[Information Boundary: Start]
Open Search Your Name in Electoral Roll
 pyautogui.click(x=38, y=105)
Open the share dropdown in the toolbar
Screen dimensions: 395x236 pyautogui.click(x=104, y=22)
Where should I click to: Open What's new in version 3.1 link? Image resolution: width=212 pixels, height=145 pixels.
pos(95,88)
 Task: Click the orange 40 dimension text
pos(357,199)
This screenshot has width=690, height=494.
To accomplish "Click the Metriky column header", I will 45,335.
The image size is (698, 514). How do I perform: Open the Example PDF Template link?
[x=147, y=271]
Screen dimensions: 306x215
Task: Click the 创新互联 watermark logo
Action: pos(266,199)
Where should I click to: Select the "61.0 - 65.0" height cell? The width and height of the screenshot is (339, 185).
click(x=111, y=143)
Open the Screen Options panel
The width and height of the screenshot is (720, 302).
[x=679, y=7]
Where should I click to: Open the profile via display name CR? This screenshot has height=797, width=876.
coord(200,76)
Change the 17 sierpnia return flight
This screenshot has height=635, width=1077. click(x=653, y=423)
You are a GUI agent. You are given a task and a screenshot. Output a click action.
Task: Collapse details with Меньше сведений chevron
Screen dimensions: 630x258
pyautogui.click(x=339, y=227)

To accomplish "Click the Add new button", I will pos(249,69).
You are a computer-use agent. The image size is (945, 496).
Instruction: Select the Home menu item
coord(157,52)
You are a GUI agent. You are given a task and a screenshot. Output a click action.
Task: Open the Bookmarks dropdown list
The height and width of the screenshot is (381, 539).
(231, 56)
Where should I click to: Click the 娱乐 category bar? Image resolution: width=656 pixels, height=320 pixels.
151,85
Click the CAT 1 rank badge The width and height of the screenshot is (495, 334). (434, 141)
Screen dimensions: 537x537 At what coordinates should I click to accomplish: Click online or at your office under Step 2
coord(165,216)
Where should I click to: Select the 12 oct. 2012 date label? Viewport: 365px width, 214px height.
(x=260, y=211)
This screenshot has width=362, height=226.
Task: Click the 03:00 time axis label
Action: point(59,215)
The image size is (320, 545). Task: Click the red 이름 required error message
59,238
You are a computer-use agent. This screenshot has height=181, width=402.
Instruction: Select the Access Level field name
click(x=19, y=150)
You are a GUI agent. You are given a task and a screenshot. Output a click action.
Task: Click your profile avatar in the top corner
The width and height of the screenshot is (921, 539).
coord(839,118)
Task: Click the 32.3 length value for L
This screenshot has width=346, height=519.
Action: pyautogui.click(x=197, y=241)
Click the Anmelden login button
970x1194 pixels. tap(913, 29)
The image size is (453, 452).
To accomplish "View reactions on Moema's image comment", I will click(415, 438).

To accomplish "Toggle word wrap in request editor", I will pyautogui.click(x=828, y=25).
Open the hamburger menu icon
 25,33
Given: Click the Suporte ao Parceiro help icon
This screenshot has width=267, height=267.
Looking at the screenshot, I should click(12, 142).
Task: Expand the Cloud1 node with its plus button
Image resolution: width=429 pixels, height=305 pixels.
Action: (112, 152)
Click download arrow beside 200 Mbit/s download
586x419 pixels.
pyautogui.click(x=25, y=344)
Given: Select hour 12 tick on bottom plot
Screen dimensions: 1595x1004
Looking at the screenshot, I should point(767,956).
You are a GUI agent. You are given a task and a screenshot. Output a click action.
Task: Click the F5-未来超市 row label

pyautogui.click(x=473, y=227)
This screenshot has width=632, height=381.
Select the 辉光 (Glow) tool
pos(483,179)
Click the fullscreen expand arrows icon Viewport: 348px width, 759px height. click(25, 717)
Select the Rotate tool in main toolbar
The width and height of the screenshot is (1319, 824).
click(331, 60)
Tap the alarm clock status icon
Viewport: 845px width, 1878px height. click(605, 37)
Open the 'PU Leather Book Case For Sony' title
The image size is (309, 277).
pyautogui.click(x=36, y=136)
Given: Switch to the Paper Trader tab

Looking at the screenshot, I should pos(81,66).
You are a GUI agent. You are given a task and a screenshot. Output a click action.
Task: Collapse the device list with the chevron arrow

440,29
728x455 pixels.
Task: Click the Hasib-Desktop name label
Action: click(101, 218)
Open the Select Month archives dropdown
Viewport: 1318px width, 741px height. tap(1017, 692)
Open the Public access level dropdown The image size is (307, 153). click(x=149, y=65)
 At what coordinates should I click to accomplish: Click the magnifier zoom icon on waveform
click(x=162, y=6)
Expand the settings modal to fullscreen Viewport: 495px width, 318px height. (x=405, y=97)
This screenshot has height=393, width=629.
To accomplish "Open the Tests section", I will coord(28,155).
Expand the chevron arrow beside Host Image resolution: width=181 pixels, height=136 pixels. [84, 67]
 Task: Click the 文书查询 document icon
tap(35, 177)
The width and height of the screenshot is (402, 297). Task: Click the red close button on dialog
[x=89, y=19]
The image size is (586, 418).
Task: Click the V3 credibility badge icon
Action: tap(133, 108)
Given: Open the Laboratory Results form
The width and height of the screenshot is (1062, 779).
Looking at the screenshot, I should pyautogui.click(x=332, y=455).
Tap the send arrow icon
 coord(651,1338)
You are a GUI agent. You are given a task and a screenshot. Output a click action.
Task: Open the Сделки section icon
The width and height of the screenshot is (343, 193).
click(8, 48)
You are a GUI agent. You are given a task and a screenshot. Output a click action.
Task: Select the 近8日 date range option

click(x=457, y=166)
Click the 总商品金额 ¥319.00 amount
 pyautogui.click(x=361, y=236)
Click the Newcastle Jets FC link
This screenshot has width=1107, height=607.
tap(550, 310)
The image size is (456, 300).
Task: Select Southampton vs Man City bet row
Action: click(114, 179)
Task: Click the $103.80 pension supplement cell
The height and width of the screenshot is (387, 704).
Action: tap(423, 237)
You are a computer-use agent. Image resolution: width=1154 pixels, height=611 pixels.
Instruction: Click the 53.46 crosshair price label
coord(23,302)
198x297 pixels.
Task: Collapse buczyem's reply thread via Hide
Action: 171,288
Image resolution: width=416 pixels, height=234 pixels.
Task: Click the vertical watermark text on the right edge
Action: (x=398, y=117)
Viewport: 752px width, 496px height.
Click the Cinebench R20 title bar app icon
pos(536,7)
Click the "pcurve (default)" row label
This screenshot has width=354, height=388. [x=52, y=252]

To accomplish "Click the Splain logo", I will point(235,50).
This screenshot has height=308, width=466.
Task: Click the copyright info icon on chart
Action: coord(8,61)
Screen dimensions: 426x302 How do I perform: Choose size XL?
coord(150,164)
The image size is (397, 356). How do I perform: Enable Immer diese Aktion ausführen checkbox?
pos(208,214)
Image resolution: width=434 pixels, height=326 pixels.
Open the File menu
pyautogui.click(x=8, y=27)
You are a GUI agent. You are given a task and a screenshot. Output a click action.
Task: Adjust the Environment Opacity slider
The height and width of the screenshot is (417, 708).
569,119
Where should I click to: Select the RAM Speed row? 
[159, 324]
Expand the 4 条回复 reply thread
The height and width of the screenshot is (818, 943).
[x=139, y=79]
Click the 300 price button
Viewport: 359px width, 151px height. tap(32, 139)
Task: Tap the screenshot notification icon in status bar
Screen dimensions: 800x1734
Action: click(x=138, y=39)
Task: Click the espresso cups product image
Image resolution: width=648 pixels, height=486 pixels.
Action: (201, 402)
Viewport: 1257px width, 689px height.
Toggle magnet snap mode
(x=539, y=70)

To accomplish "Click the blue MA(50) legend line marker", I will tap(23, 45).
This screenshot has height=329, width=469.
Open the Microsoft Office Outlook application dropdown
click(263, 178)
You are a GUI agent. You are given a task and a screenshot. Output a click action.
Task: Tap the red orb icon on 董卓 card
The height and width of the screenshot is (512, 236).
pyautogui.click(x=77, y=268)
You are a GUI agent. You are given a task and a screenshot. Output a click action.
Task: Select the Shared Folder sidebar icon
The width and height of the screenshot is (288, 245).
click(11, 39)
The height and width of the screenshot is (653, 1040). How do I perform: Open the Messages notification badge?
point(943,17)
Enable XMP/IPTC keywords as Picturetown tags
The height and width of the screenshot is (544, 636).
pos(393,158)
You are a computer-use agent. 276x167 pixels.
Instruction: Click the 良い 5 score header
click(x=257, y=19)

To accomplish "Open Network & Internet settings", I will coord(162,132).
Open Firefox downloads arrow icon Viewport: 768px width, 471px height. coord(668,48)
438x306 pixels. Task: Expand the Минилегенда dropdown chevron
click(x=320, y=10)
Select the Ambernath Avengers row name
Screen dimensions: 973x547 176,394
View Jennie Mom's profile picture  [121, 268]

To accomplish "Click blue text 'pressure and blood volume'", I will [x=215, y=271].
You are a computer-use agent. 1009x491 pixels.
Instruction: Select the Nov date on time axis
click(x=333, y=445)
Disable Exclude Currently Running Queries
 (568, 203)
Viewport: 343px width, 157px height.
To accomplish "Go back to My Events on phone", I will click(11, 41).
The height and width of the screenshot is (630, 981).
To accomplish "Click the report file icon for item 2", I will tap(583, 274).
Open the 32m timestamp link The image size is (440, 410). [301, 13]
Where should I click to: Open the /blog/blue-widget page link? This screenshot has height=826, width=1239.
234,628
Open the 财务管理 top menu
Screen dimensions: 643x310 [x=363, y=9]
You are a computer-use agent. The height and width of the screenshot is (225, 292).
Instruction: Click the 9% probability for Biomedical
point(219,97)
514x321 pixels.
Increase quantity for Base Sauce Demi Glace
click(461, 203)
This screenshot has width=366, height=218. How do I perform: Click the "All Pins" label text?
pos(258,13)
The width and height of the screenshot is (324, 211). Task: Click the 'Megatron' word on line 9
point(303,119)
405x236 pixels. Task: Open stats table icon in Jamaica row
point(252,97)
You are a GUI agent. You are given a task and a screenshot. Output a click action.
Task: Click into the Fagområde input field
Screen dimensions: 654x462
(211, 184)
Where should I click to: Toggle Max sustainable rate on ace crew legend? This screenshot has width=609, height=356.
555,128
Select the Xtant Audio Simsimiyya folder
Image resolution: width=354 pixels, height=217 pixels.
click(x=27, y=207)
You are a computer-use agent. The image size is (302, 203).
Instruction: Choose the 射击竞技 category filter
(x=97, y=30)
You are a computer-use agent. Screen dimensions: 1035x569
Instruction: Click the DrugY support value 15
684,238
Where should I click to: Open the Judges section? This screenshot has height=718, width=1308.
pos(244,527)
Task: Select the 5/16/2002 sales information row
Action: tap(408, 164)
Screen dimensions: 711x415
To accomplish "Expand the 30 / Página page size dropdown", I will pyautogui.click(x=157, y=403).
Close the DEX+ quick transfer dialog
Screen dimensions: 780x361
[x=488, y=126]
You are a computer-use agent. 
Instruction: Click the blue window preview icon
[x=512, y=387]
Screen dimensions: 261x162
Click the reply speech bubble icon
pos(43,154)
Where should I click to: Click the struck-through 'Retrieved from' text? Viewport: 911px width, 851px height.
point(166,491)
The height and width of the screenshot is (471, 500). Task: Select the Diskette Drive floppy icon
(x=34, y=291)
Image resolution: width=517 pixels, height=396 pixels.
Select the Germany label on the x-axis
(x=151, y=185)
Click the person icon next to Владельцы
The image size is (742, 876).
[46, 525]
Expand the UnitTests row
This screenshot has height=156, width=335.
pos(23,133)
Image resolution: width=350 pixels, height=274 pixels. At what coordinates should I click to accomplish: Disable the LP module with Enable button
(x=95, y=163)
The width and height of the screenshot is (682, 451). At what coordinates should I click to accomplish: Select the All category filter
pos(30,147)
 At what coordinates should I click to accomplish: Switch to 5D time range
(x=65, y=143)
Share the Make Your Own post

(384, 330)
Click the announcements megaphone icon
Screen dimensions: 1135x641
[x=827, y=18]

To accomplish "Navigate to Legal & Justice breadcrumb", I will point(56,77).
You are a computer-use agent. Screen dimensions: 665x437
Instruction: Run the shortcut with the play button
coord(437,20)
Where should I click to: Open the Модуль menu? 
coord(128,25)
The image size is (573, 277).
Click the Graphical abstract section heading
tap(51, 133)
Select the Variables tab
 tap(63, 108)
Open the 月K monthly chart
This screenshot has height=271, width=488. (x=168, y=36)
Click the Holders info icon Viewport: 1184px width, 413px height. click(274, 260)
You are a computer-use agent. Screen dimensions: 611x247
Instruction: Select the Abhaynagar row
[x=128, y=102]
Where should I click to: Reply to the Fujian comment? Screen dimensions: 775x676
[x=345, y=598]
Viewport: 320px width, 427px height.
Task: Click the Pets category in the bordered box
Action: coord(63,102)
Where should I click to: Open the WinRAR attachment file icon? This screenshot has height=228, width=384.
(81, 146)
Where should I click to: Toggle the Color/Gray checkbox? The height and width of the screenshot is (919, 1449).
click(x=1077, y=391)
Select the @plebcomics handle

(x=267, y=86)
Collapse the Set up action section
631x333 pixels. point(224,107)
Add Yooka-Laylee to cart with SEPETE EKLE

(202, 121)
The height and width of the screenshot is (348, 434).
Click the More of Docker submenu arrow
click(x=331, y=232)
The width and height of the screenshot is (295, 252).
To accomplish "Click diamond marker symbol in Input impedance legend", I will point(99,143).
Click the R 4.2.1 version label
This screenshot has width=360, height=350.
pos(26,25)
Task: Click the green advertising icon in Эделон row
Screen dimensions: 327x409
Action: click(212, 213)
[Information Boundary: End]
# Problem
Where the line holding "Instruction: Click the 53.46" appears in the listing above, start reproducing exactly, and end with the line holding "Task: Tap the screenshot".

# Reply
Instruction: Click the 53.46 crosshair price label
coord(23,302)
198x297 pixels.
Task: Collapse buczyem's reply thread via Hide
Action: 171,288
Image resolution: width=416 pixels, height=234 pixels.
Task: Click the vertical watermark text on the right edge
Action: (x=398, y=117)
Viewport: 752px width, 496px height.
Click the Cinebench R20 title bar app icon
pos(536,7)
Click the "pcurve (default)" row label
This screenshot has width=354, height=388. [x=52, y=252]

To accomplish "Click the Splain logo", I will point(235,50).
This screenshot has height=308, width=466.
Task: Click the copyright info icon on chart
Action: coord(8,61)
Screen dimensions: 426x302 How do I perform: Choose size XL?
coord(150,164)
The image size is (397, 356). How do I perform: Enable Immer diese Aktion ausführen checkbox?
pos(208,214)
Image resolution: width=434 pixels, height=326 pixels.
Open the File menu
pyautogui.click(x=8, y=27)
You are a GUI agent. You are given a task and a screenshot. Output a click action.
Task: Adjust the Environment Opacity slider
The height and width of the screenshot is (417, 708).
569,119
Where should I click to: Select the RAM Speed row? 
[159, 324]
Expand the 4 条回复 reply thread
The height and width of the screenshot is (818, 943).
[x=139, y=79]
Click the 300 price button
Viewport: 359px width, 151px height. tap(32, 139)
Task: Tap the screenshot notification icon in status bar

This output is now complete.